Background technology
Body eutrophication is a worldwide problem, China and in the world other countries all be faced with great challenge.Body eutrophication has great harm to the ecosystem, Economic development and human health.Body eutrophication has destroyed water body self-purification ability and food chain structure, destroys view simultaneously, during the blue-green alga bloom outburst, forms paint shape algae slurry, and produces stench.The algae that body eutrophication brings sharply breeds, and has brought the deuce to pay to drinking water treatment, has increased the water treatment expense, makes effluent quality be difficult to guarantee.Even more serious is that algae can secrete nosotoxin, exists potential to threaten to HUMAN HEALTH.
All there are the eutrophication phenomenon in most of lake of China and reservoir, and blue-green alga bloom often breaks out, and existing eutrophic water body is administered or algae-removing method mainly contains biological process, chemical method, biochemical process etc.These methods all have certain effect to removing algae, but also all have deficiency, and method is more single, especially utilizes hydrobiont to remove algae, often can only be better to one or more algae removals in the natural water body, can not on the whole various algaes be controlled at lower level.Especially in the drinking water treatment field, raw water quality is had relatively high expectations, algae is too high to be difficult to satisfy its water quality demand.
Summary of the invention
The purpose of this invention is to provide a kind of method of utilizing zooplankton and filter-feeding fish series connection to remove algae, it can solve adopts hydrobiont to remove algae, can not remove the problem of algae in the natural water body fully.

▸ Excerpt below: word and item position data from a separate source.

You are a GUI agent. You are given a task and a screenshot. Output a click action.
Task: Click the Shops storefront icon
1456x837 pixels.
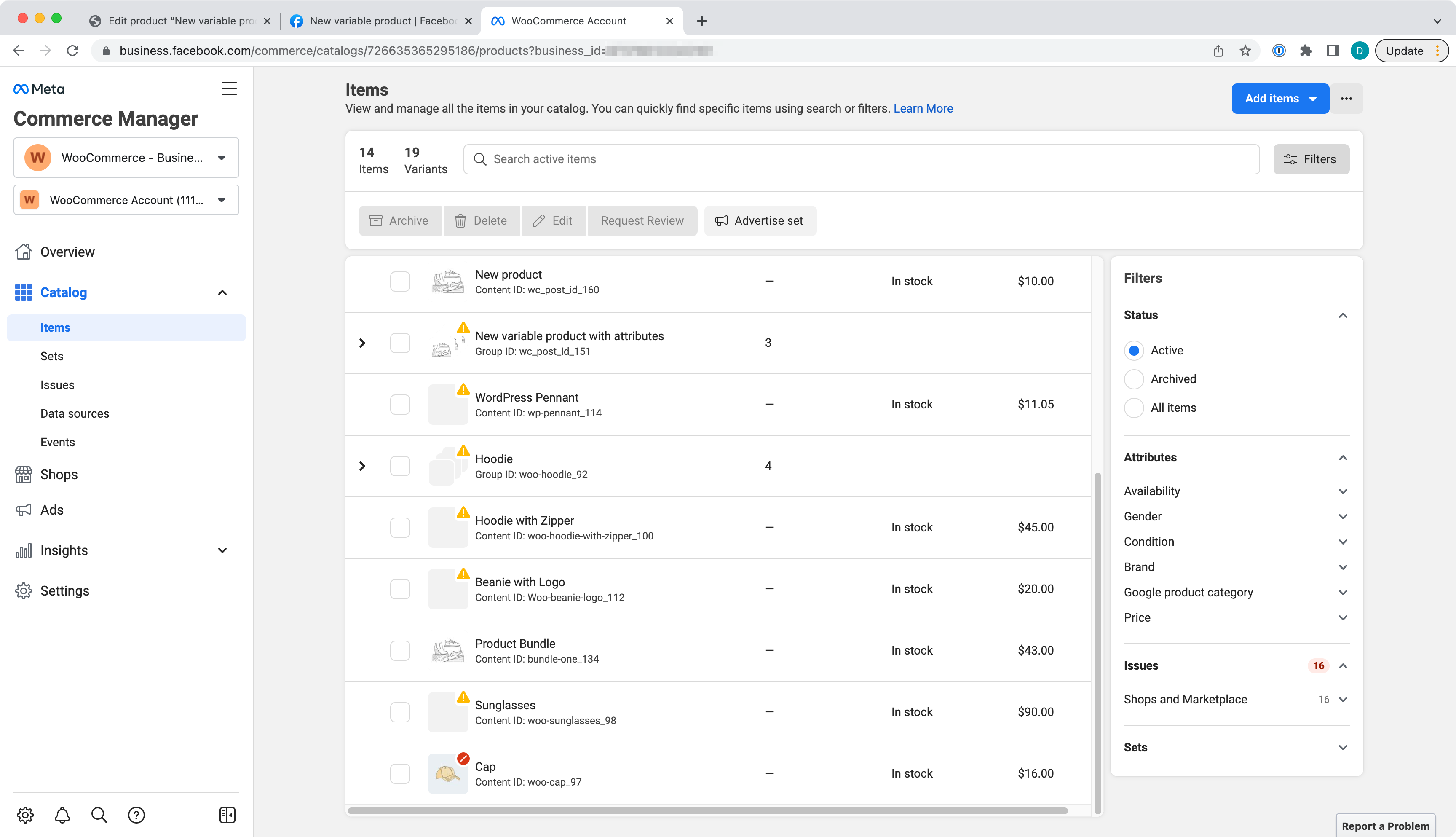[24, 474]
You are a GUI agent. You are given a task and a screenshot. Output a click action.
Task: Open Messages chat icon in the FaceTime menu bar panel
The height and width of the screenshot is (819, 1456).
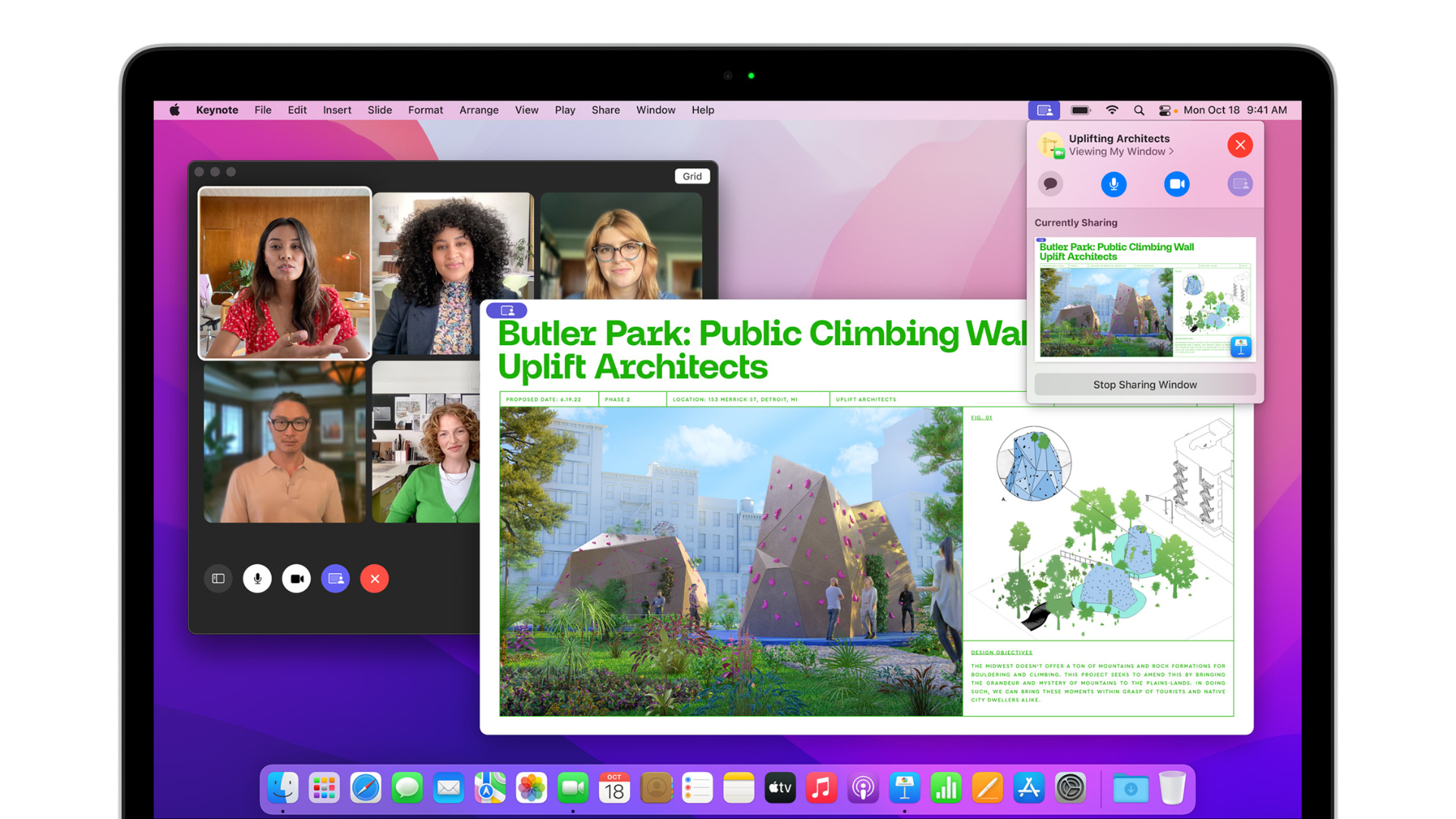click(1050, 184)

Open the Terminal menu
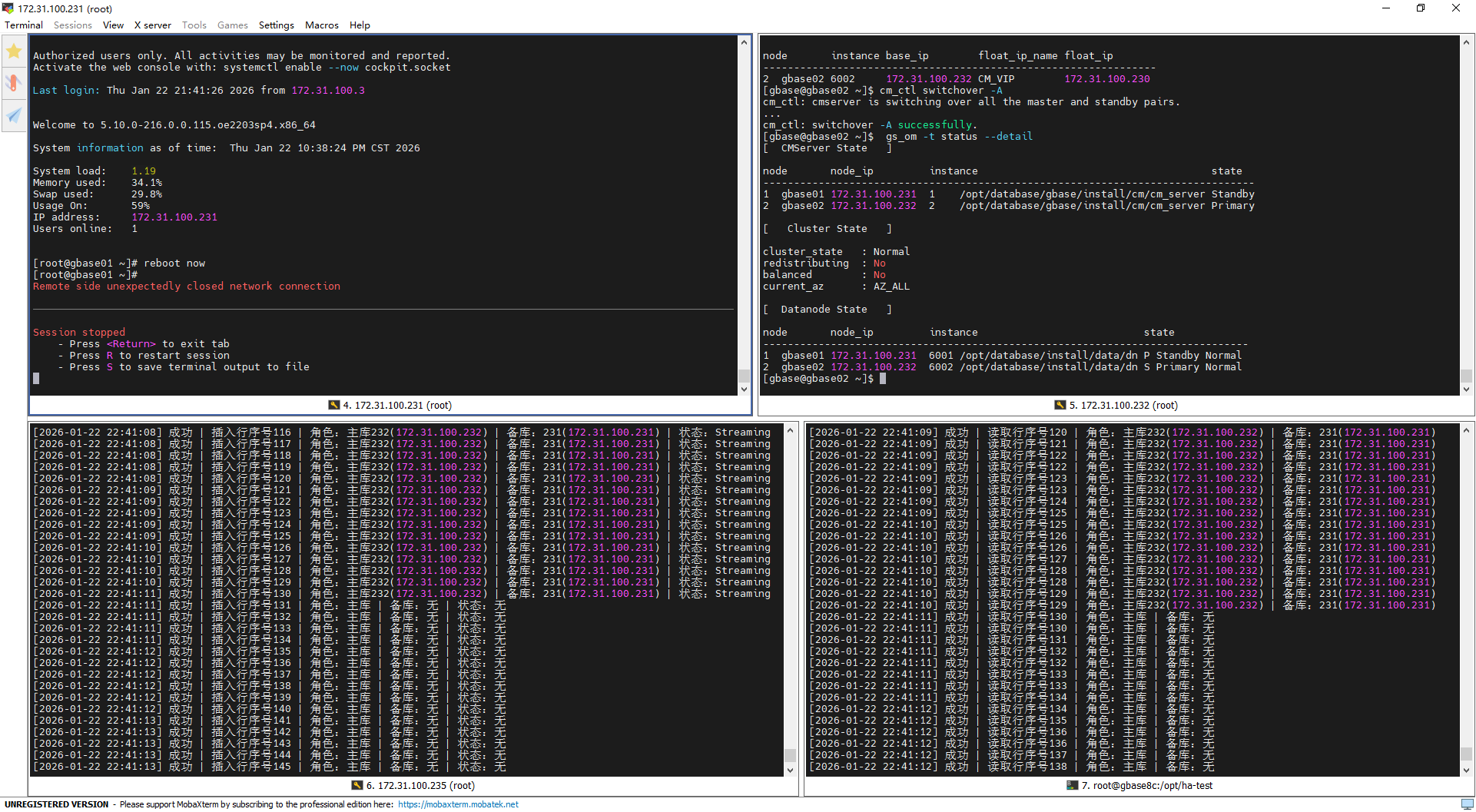(24, 25)
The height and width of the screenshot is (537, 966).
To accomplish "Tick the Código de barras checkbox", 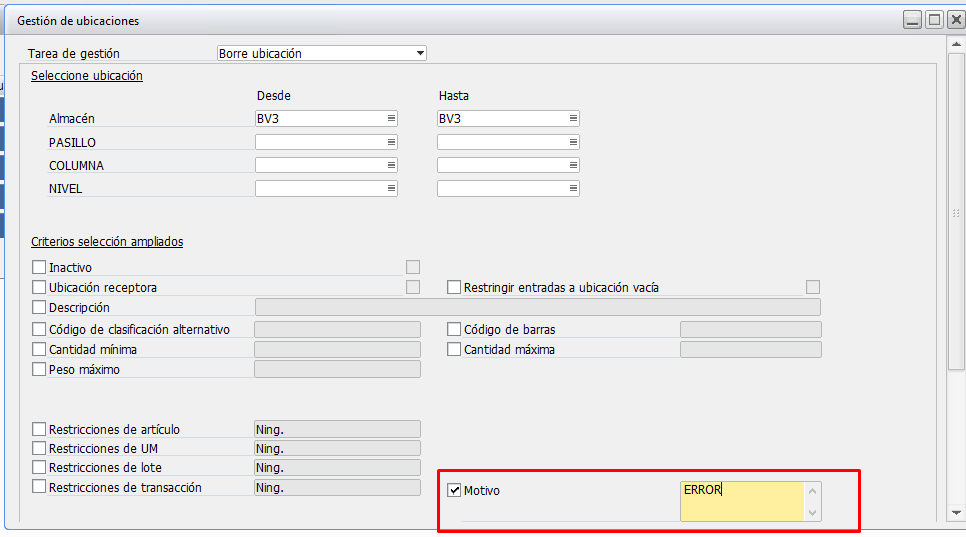I will pyautogui.click(x=454, y=329).
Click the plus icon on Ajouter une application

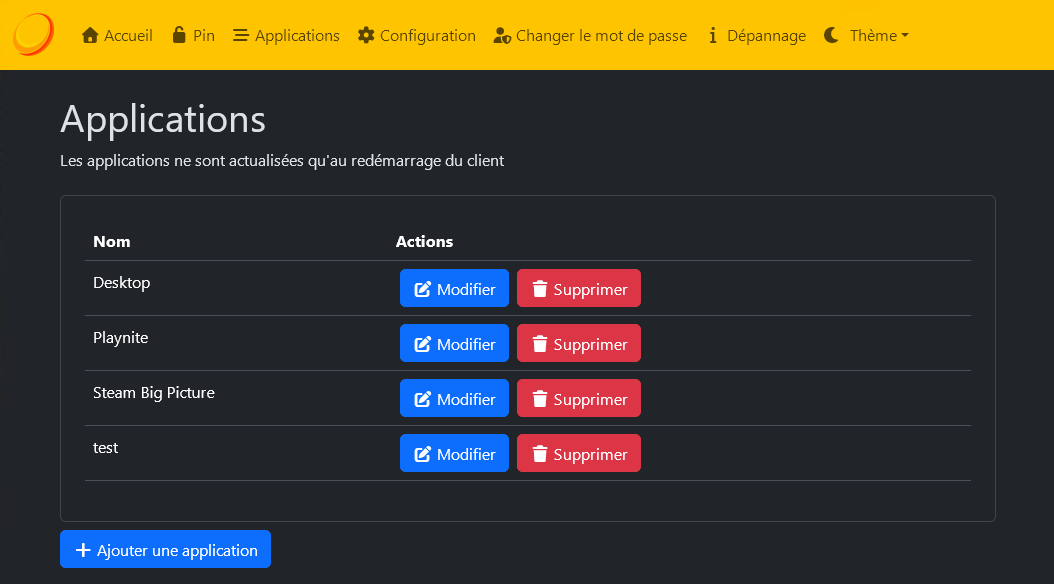click(83, 550)
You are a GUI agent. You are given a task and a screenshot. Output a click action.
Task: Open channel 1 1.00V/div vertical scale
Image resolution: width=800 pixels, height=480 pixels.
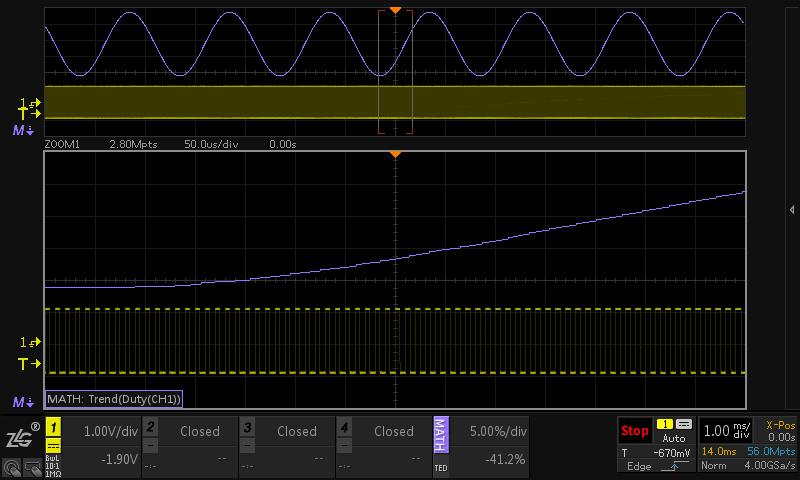111,432
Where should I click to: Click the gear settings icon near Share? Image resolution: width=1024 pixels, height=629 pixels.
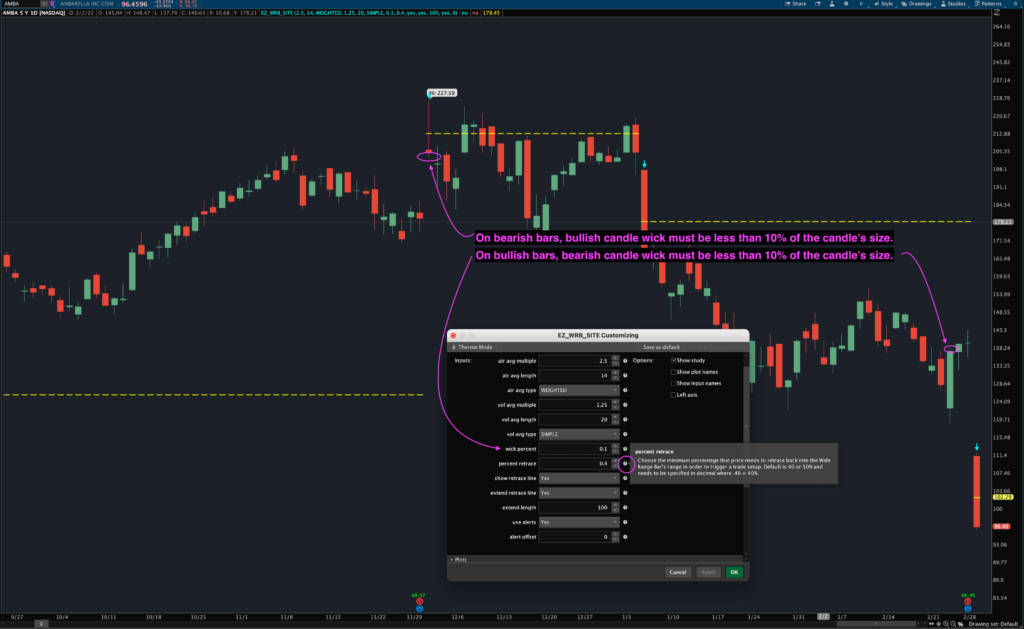[845, 4]
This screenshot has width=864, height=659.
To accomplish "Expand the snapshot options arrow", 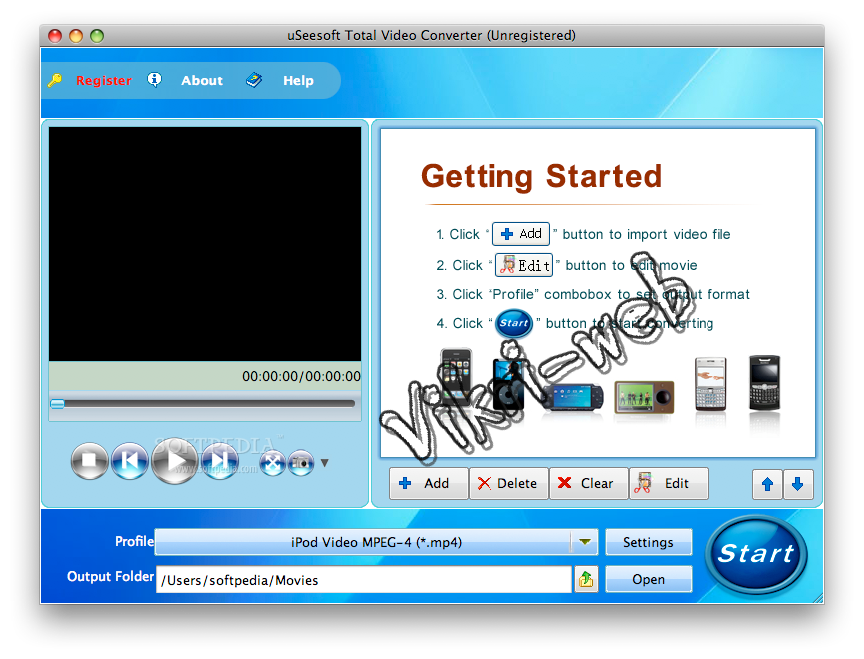I will tap(323, 463).
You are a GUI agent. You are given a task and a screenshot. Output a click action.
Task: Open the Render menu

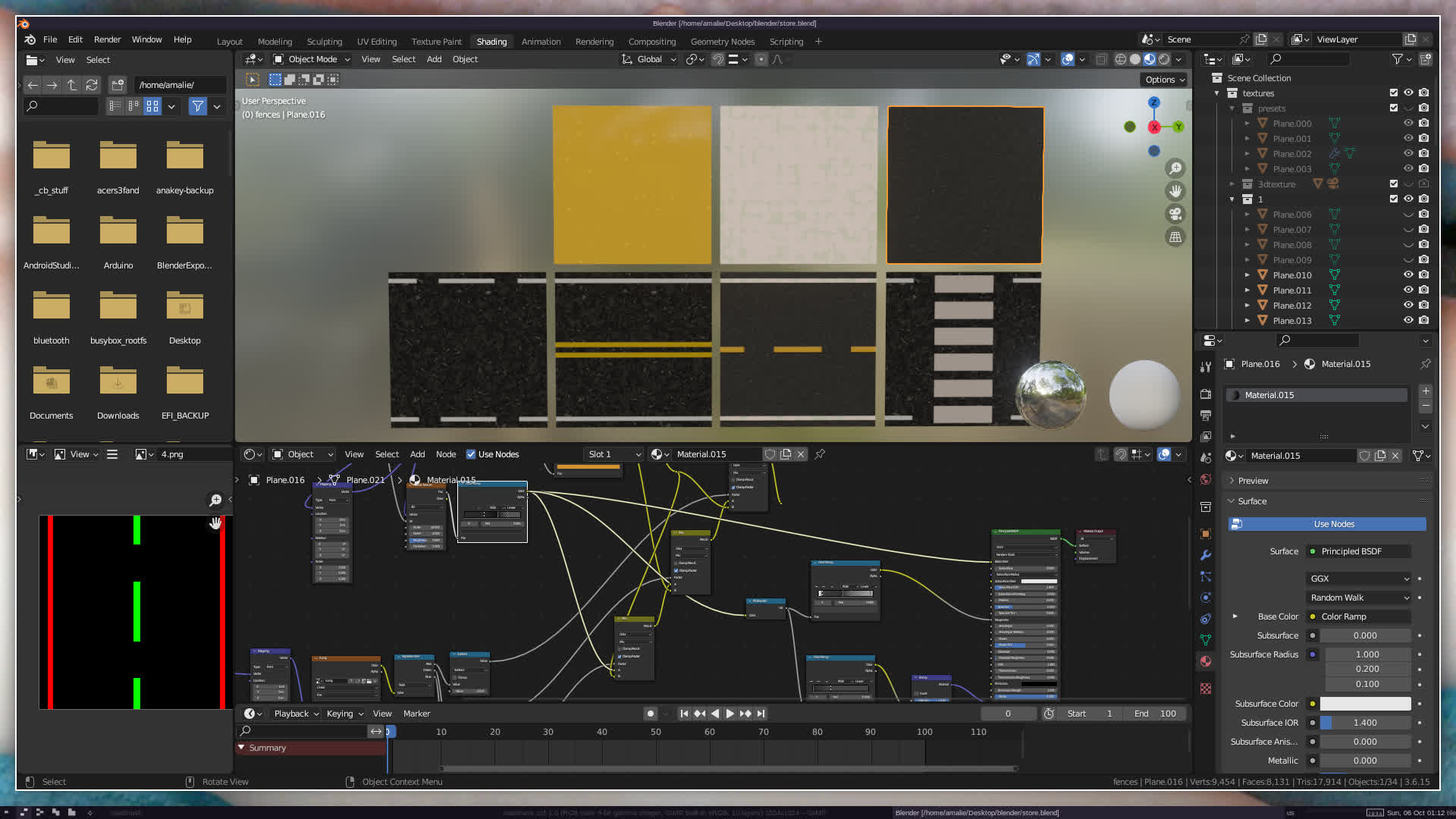coord(107,39)
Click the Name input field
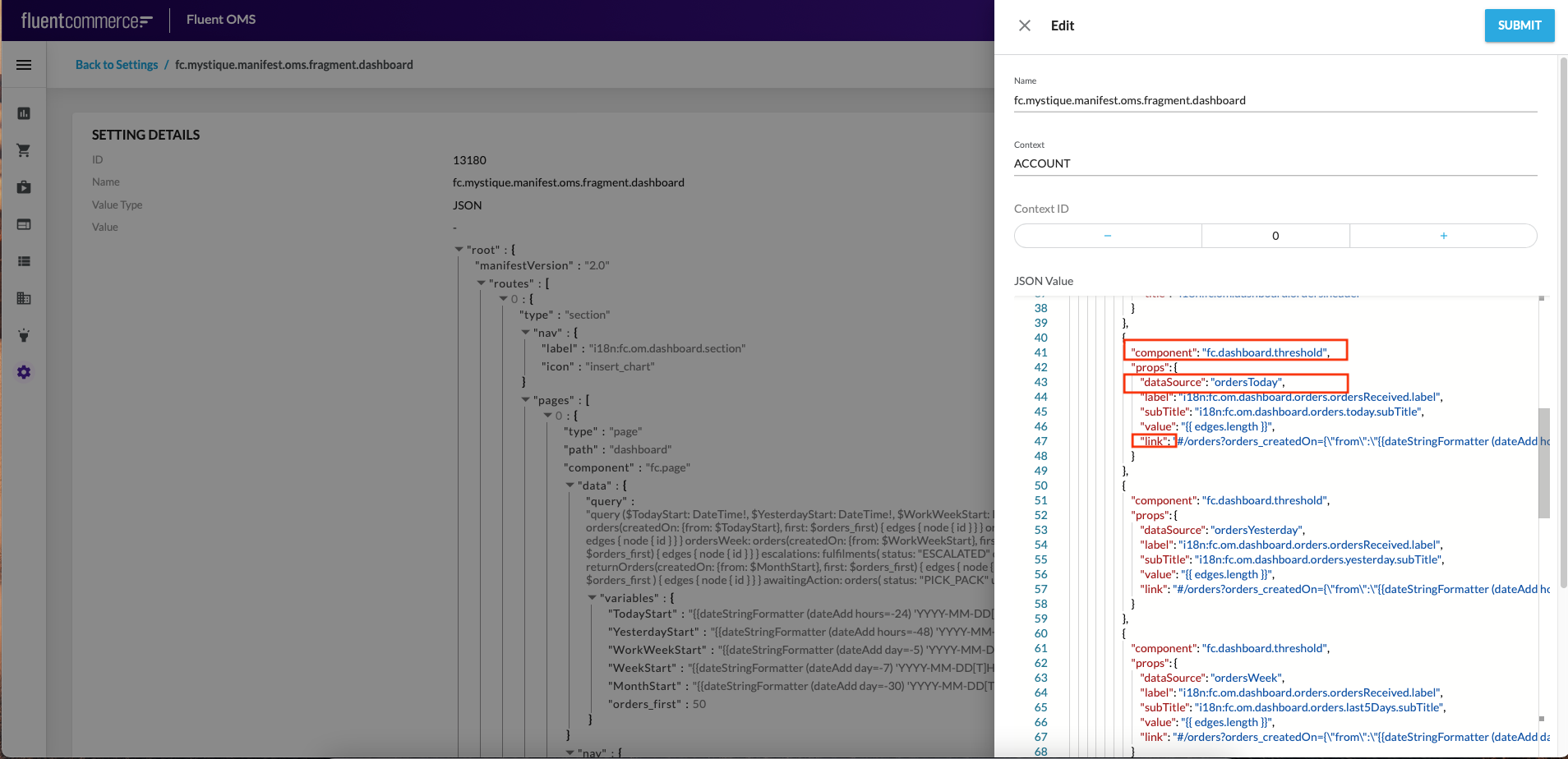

The present invention finishes like this: at least two storing facilities of waters are together in series, then algae-containing water is flow through each storing facilities of water successively, hydraulic detention time in each storing facilities of water is 1~3 day, alternately put zooplankton or filter-feeding fish in a suitable place to breed in adjacent two storing facilities of waters, put zooplankton in a suitable place to breed for being the Daphnia magna of food with small-sized algae, to put the interior fish of storing facilities of water of zooplankton simultaneously in a suitable place to breed and clear up away or throw in predacious fish fully, the storing facilities of water stocked carp of putting filter-feeding fish in a suitable place to breed is silver carp and bighead, perhaps only puts silver carp in a suitable place to breed; The silver carp breeding density of putting silver carp and bighead in a suitable place to breed or only putting silver carp in a suitable place to breed is 40-200g/m
3, the single tail fish of silver carp heavily is 60-500g, and bighead is 1: 3~1: 5 with silver carp breeding density ratio, and the single tail fish of bighead heavily is 60-500g.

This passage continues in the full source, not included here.